◆ Aim of the task:
Return every line from the records below with the string "computer".

◆ Supplied records:
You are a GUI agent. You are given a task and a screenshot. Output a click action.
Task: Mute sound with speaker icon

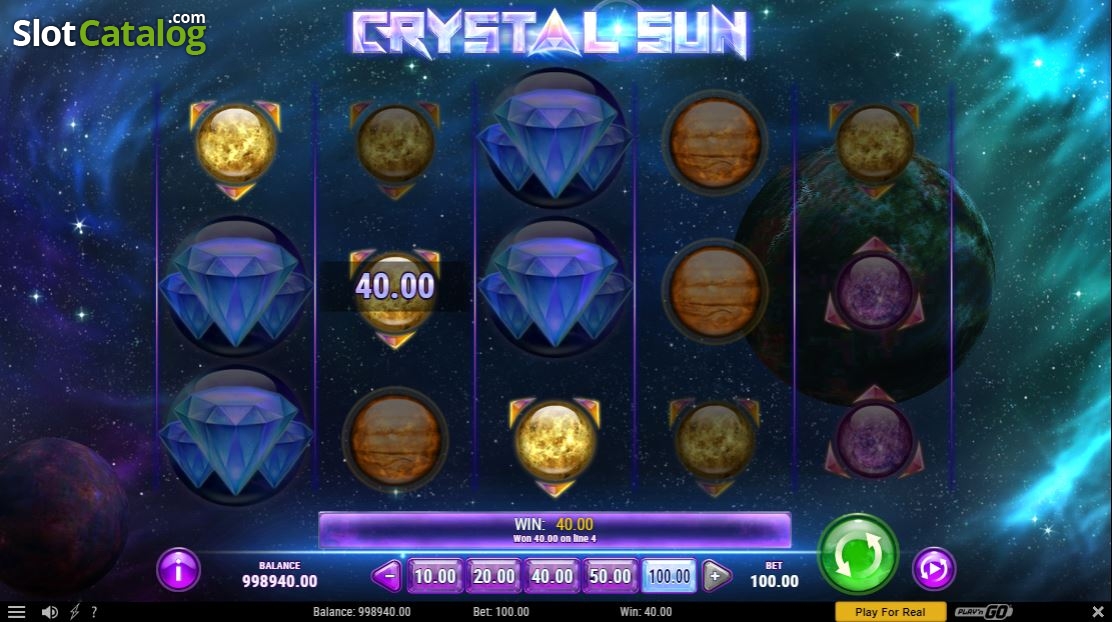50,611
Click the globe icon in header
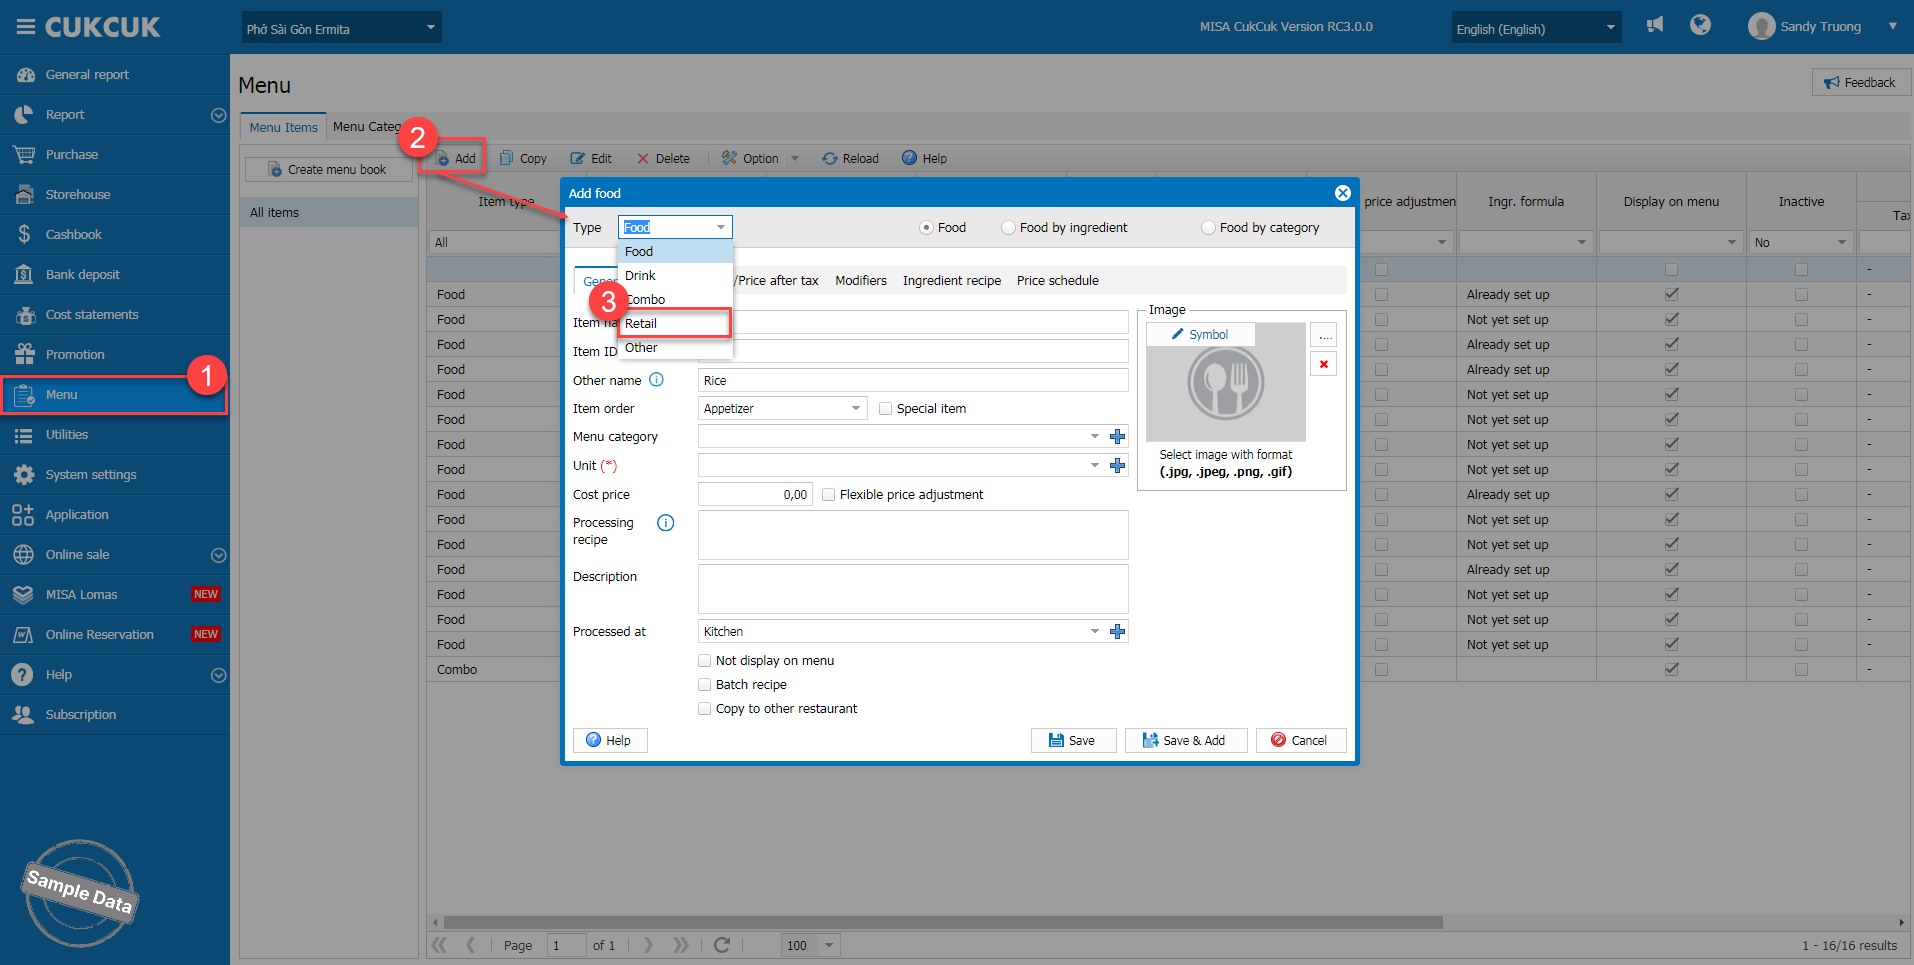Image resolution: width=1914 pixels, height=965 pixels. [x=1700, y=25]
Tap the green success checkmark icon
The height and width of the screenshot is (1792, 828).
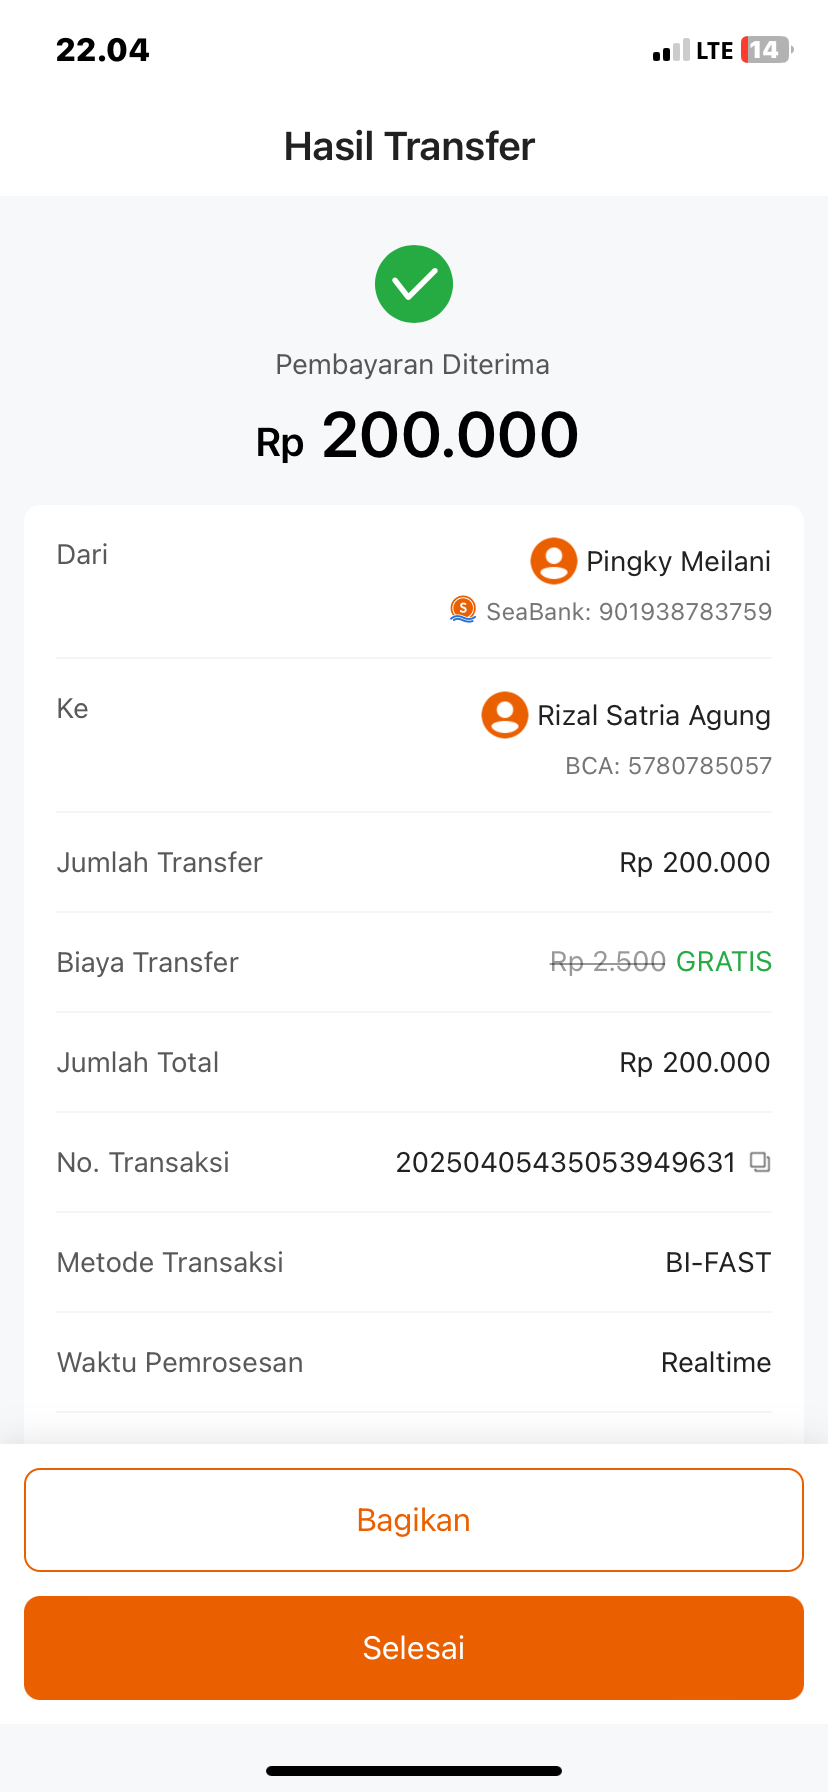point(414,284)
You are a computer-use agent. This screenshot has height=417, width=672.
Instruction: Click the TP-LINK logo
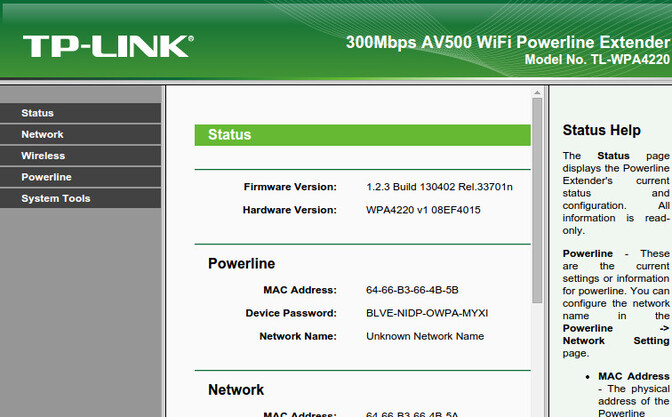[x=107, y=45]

--

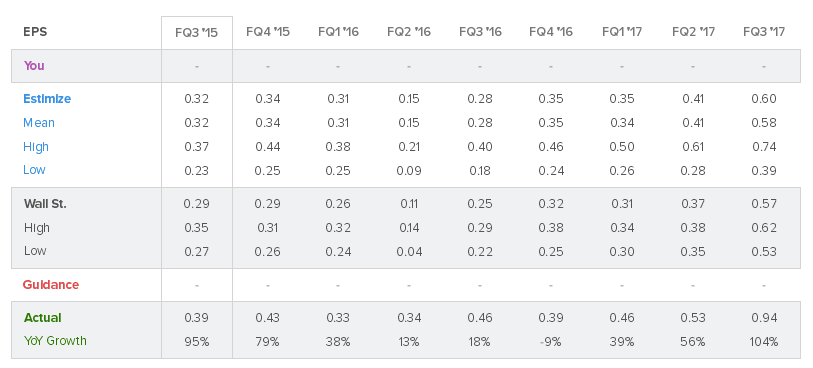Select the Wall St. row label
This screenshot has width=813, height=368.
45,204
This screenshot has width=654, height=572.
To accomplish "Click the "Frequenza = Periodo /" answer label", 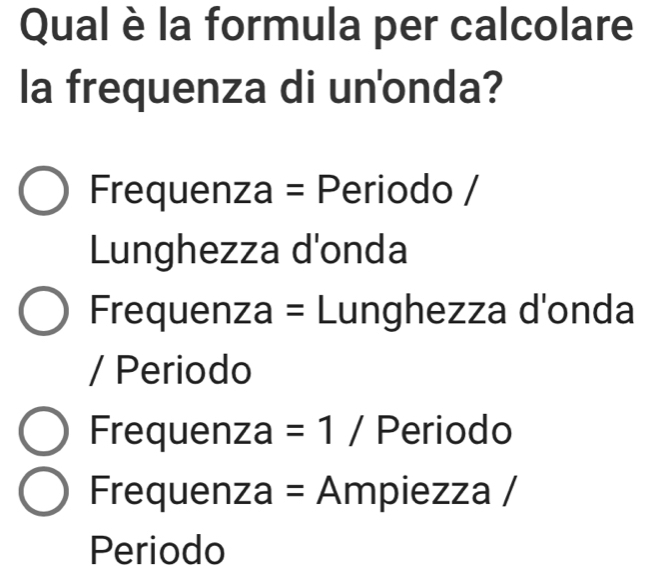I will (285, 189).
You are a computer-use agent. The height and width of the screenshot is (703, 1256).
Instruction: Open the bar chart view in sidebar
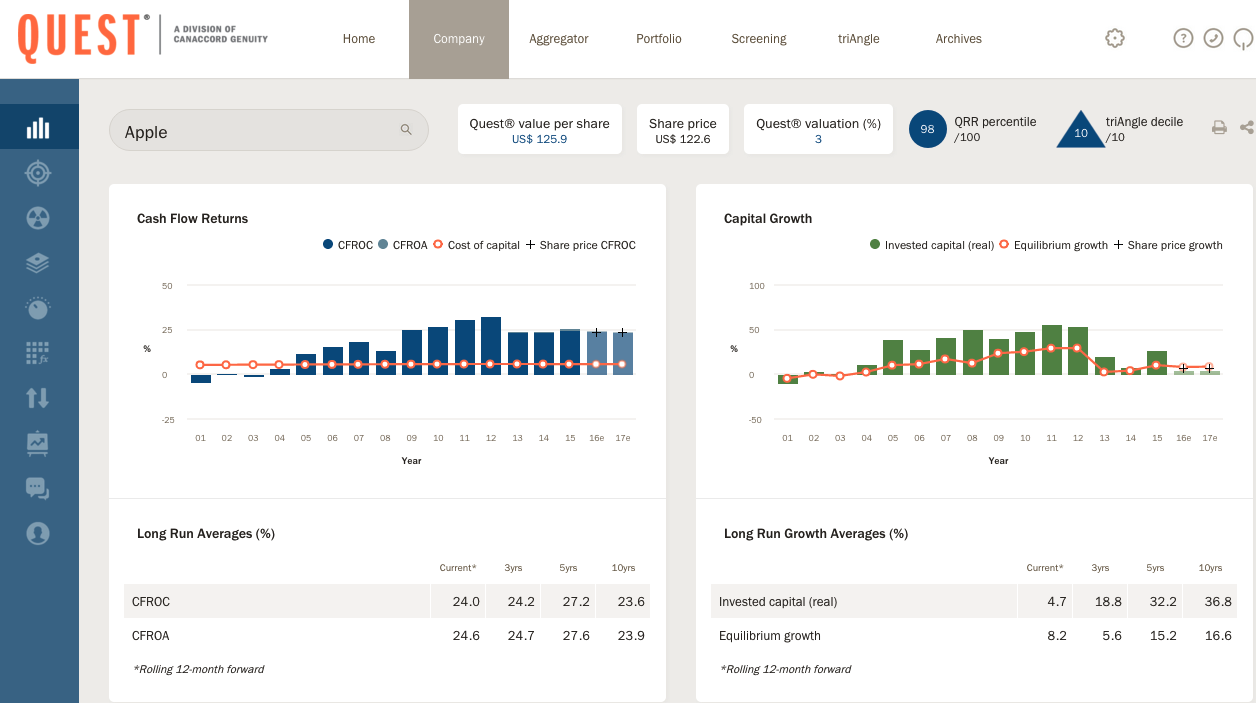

◆ Task solution:
You are a computer-use agent. This screenshot has height=417, width=672.
You are a computer-use agent. The height and width of the screenshot is (703, 1256).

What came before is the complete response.